Six children with autism are to start their long-awaited first day of secondary school today after building delays left them without a classroom for nine weeks.
An extension to St Conleth's Vocational School in Newbridge, Co Kildare, which included two new units for children with autism, was due to be completed by September 1 for all pupils to return from the summer break.
However, delays in signing off on the new building by the Department of Education and the local council meant the school could not fully reopen in time, leaving six children at home for the first half of the term.
Cecilia Semple, whose daughter Kelly (13) will attend the school from today, said parents feel their children had been "forgotten about" and were treated as "invisible" by officials.
"The day I got the letter I was devastated. I sat down and cried, and I just felt like Kelly was unwanted because of her disability. We had all bought the uniforms. We were getting them ready and doing social stories with them to get them prepared for school.
"The pure and simple fact is they have a right to education just like their peers," she said.
With two months of the school year lost for the six pupils affected, parents have raised concerns their children are now at a disadvantage.
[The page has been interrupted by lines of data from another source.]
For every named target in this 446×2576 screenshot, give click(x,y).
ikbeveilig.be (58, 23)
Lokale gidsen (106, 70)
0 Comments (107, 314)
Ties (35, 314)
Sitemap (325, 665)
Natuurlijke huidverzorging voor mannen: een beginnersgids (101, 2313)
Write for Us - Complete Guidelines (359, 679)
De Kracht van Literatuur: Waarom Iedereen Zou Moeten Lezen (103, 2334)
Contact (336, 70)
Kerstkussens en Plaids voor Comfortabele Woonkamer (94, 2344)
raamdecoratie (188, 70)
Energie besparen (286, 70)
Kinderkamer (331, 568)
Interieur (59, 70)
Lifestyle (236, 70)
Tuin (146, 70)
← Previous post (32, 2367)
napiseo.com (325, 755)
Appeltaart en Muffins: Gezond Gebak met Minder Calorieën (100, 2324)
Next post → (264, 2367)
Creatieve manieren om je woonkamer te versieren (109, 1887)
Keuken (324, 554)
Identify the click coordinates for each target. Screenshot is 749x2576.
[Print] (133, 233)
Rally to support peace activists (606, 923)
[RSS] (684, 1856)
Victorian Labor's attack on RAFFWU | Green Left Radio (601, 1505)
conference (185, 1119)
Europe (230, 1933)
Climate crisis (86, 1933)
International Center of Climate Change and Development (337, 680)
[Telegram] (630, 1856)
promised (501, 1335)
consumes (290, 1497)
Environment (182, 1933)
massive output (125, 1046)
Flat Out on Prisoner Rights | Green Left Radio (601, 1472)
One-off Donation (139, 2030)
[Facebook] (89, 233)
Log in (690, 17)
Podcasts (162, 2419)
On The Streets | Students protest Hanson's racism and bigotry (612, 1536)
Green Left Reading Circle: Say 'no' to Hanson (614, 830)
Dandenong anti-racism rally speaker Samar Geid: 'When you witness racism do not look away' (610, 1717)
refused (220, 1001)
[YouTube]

"They're going in now with seven weeks to Christmas and it is going to take that time for them to settle in, so they have missed the term," Ms Semple said.
"And because they've been at home this long, they mightn't be able to settle in now. The wheels seem to turn very slowly for the department getting this sorted."
A spokesperson for the department said the "teaching team will assess their needs and adapt their teaching programme so that any deficits can be addressed".